XXIXth Olympic Games - Beijing 2008 (gold)
| Coin designer: Robert Kotowicz |  | Mint: Mennica Polska S.A. |  |
| Value: zł 200 | Alloy: Au 900/1000 (Gold, angle effect) | Quantity: 13,500 pcs | Quality: Proof |
| Issued: 23 July 2008 | Diameter: 27.00 mm (1.06 in) | Weight: 15.50 g (0.55 oz; 0.50 ozt) | Market value: |
Obverse: On the right-hand side an image of the Eagle established as the State Emblem of the Republic of Poland. Below the Eagle the notation of the year of issue, 2008. Above the Eagle stylised images of two Chinese kites. At the left-hand side of the Eagle and below – stylised ribbons of kites. At the top on the left-hand side a stylised image of an element of Chinese ornamentation or the Polish Olympic Committee logo visible depending on the angle of sight. In the rim at the bottom a circumscription, RZECZPOSPOLITA POLSKA, and a circumscription, 200 ZŁ. The Mint's mark under the Eagle's left leg: m/w. Reverse: In the centre a stylised image of female pole vault jumper. On the left-hand side an inscription, BEIJING/2008. In the background above and at the left-hand side a stylised image of the silhouettes of a Chinese pagoda.
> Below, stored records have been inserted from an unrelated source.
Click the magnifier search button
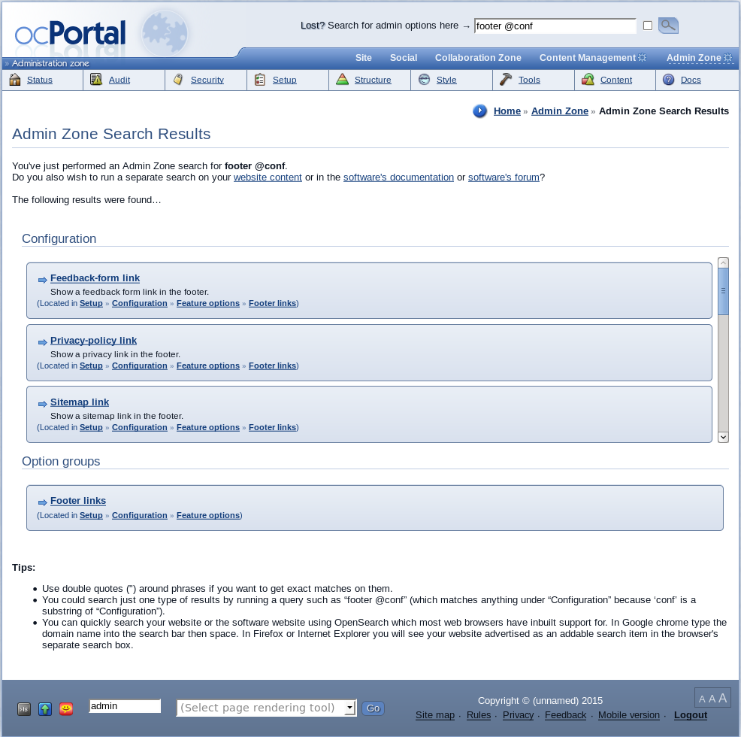The image size is (741, 737). click(668, 26)
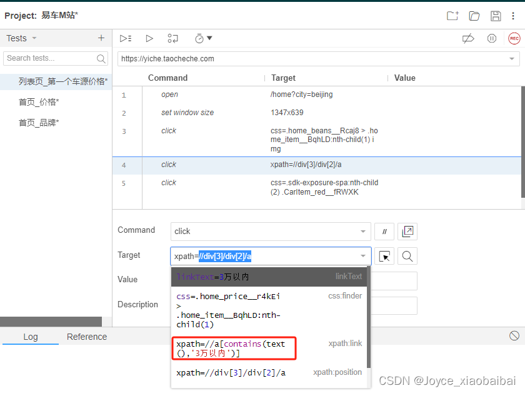Open step 4 target in new window
This screenshot has height=393, width=525.
click(408, 231)
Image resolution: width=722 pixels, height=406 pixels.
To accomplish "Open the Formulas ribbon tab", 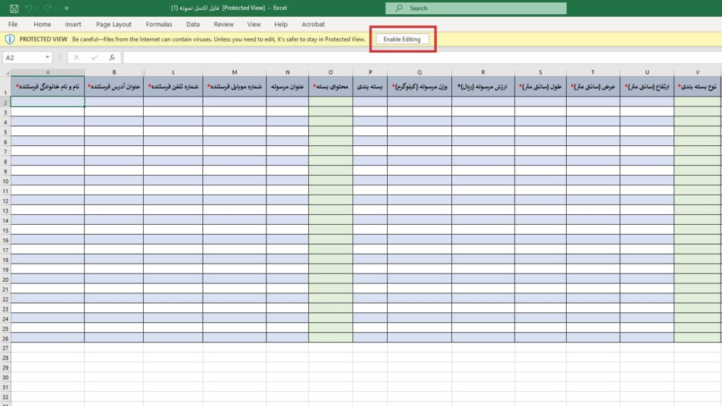I will 159,24.
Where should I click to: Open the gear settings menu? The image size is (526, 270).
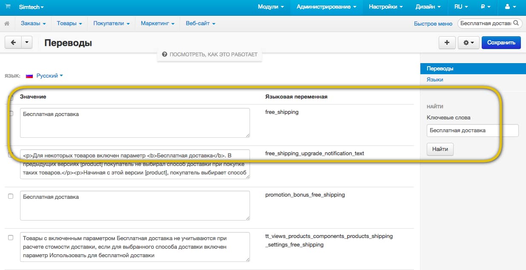coord(469,43)
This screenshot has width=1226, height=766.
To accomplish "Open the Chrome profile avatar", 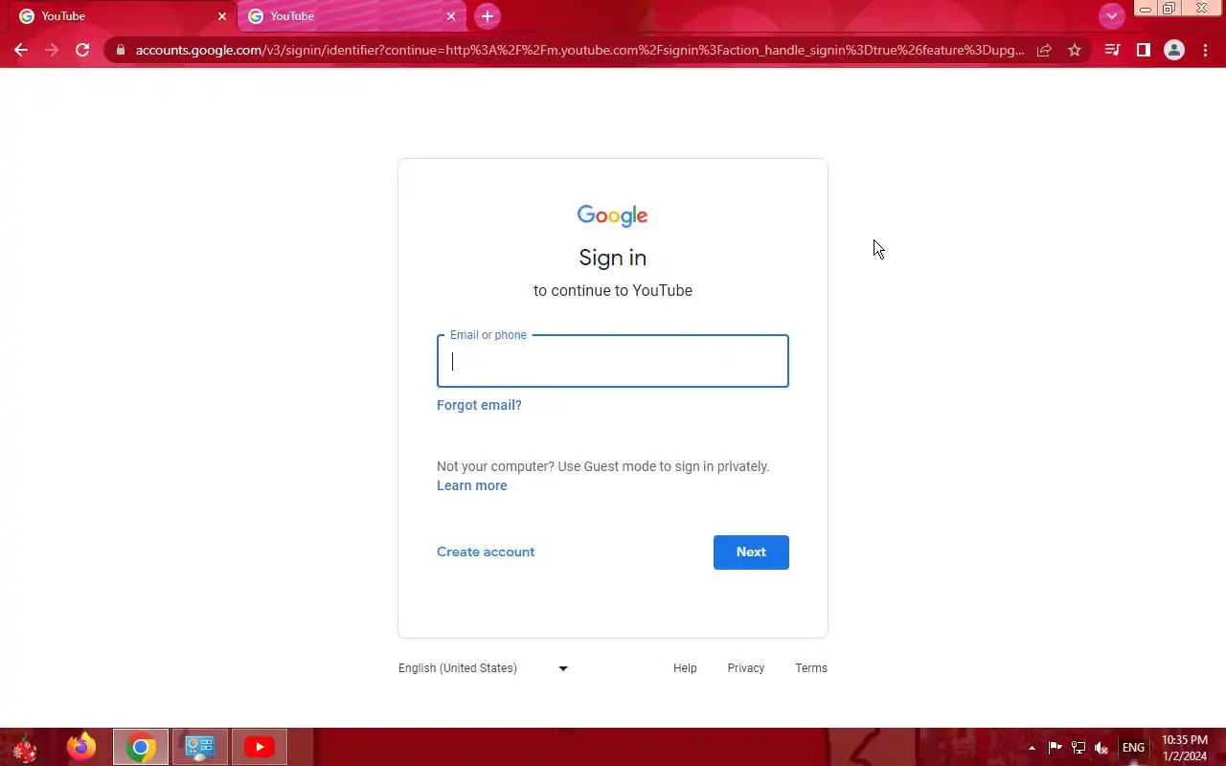I will 1174,50.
Below in the rim, an inscription, POLSKA REPREZENTACJA OLIMPIJSKA (Polish Olympic Representation).
XXIXth Olympic Games - Beijing 2008 (sphere)
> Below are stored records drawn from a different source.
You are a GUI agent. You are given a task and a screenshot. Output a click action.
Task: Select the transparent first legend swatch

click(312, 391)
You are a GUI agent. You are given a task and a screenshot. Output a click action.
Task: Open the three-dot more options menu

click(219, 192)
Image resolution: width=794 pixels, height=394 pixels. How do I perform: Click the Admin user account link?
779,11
| Coin designer: Robert Kotowicz |  | Mint: Mennica Polska S.A. |  |
| Value: zł 10 | Alloy: Ag 925/1000, and an Au 1000/1000–plated duraluminium sphere | Quantity: 140,000 pcs | Quality: Proof |
| Issued: 23 July 2008 | Diameter: 32.00 mm (1.26 in) | Weight: 14.14 g (0.50 oz; 0.45 ozt) | Market value: |
Obverse: Below an image of the Eagle established as the State Emblem of the Republic of Poland. At the sides of the Eagle the notation of the year issue, 2008. In the central part a golden sphere with the stylised image of Chinese ornament against the background of a stylised image of the dragon from the Nine Dragons Wall. A semicircular inscription above, RZECZPOSPOLITA POLSKA, below on the right-hand side an inscription, 10/ZŁ. The Mint's mark under the Eagle's left leg: m/w. Reverse: In the central part of the coin a golden sphere with a stylised Polish Olympic Committee logo against of a background of the stylised image of water. Above the sphere a stylised image of the crawl swimmer. Below the sphere an inscription, Beijing / 2008. In the rim an inscription, POLSKA REPREZENTACJA OLIMPIJSKA (Polish Olympic Representation).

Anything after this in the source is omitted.